* [Task instructions]: Can you write out the records below again, replacing every "screenshot" with "snapshot" and keeping everything else the same, but leaving out the pictures?

Items from a data source:

- - -

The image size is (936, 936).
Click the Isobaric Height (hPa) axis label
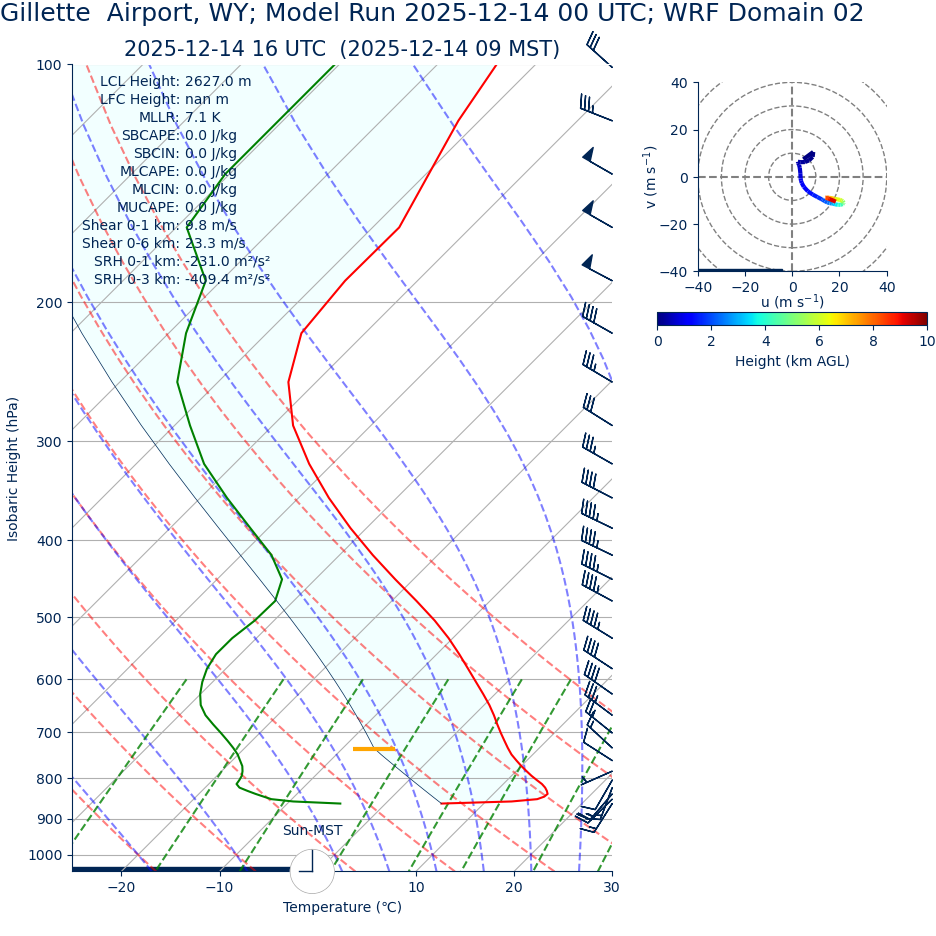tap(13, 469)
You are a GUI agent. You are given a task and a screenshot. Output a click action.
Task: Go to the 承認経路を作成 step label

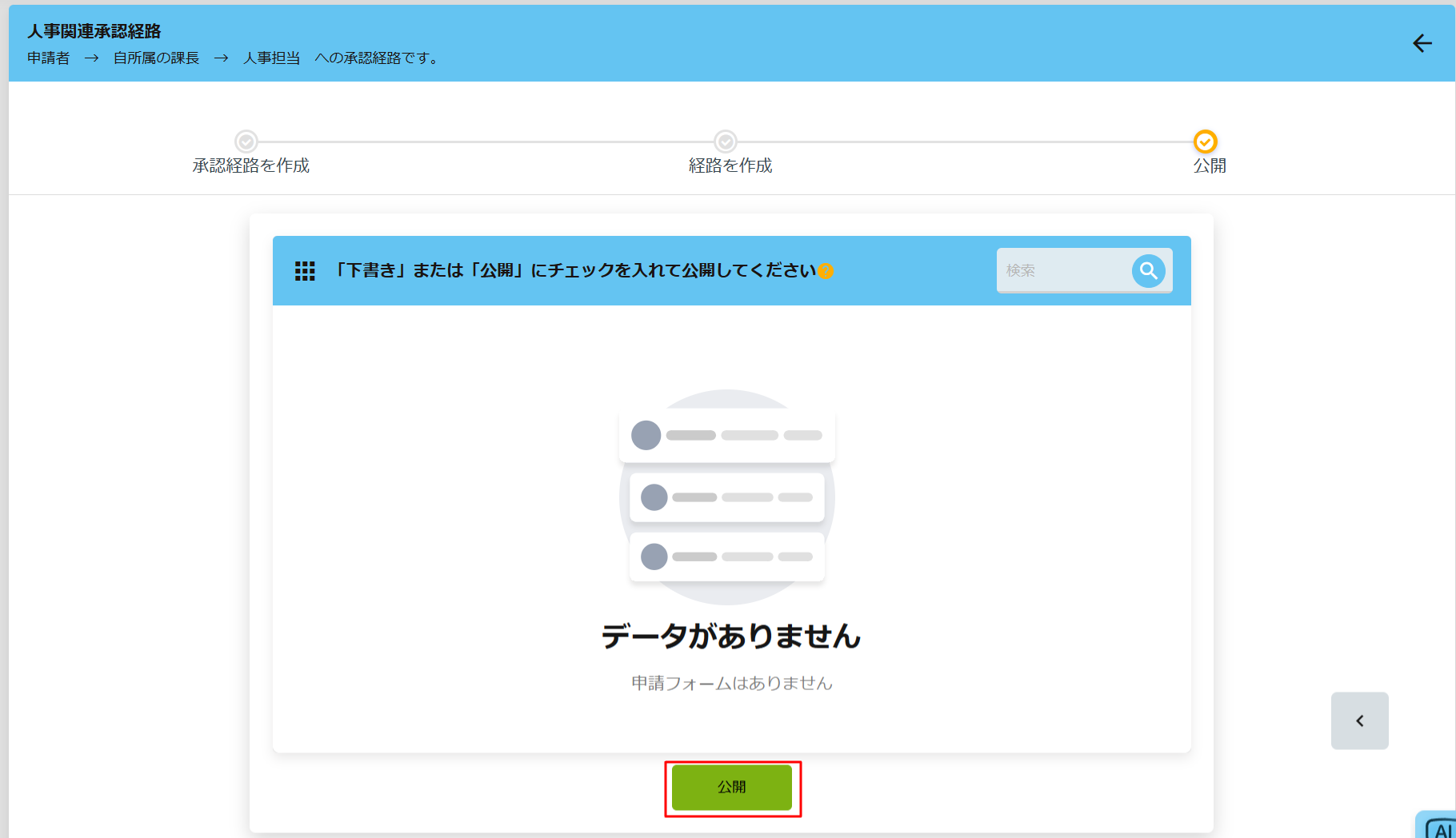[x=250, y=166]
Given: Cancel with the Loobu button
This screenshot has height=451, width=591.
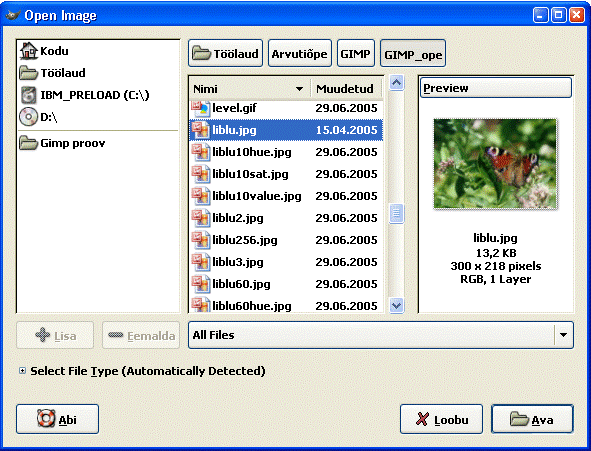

- - -

* [Exercise result]:
The image size is (936, 936).
Click the Isobaric Height (hPa) axis label
tap(13, 469)
You are a GUI agent. You are given a task and a snapshot. Output a click action.
Task: Go to the 承認経路を作成 step label

[x=250, y=166]
Given: Cancel with the Loobu button
This snapshot has height=451, width=591.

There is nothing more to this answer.